A block of data:
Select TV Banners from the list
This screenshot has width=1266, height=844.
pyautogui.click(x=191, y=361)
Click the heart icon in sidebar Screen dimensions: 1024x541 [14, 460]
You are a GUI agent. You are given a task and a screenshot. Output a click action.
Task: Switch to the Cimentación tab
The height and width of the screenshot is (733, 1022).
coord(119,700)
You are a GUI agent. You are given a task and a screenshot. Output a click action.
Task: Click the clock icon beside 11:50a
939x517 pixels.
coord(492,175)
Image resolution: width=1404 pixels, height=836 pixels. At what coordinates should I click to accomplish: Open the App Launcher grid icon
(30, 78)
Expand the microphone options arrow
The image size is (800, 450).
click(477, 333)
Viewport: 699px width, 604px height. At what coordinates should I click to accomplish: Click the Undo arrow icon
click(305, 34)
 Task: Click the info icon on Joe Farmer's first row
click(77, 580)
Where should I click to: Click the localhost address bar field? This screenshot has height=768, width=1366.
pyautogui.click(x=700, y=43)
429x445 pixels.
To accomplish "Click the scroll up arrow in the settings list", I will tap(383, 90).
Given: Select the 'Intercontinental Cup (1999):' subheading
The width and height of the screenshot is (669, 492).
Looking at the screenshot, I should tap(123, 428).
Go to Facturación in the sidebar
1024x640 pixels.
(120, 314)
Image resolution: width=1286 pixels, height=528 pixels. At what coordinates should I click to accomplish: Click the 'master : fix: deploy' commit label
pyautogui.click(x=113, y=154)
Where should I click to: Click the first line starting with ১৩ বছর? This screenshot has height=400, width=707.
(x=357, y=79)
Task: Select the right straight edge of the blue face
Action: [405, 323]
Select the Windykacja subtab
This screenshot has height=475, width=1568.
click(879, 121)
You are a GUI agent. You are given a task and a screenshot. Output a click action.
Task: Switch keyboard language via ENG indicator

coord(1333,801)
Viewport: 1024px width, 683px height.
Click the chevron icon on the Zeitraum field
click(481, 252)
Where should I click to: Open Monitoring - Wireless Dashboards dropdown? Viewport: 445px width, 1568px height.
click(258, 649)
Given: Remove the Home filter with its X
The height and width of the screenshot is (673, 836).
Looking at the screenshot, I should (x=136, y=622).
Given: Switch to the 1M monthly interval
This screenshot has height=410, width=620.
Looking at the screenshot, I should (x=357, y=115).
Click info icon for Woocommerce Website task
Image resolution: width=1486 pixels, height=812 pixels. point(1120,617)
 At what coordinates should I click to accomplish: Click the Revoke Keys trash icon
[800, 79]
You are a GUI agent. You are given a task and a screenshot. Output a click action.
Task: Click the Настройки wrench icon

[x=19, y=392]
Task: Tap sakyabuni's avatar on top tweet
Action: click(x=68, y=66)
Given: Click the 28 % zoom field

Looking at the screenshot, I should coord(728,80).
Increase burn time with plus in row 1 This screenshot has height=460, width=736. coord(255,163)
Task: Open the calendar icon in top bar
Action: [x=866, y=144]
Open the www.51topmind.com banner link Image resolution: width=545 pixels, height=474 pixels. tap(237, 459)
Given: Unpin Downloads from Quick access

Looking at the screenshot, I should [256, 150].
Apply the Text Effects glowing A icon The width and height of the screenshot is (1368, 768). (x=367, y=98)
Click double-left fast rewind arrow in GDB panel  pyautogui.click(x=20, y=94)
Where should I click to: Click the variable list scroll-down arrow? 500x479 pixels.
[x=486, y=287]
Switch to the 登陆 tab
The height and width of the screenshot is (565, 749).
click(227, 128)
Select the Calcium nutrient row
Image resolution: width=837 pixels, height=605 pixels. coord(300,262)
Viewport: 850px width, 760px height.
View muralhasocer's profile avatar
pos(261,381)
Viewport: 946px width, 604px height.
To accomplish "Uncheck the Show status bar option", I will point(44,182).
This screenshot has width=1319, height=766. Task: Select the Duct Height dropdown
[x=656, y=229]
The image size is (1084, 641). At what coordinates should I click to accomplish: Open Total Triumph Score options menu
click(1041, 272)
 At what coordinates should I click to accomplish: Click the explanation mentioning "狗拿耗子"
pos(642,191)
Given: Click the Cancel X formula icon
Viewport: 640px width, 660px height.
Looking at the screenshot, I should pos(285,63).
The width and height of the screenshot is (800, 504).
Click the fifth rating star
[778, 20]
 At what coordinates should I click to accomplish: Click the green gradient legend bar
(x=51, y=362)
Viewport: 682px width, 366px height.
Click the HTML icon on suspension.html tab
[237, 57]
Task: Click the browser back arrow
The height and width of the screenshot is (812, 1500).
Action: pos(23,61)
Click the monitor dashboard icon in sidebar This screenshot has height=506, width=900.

WHAT IS ASKED: Count the lines in the entries above that contain the string "scroll", and give only that number.

EXERCISE RESPONSE: 2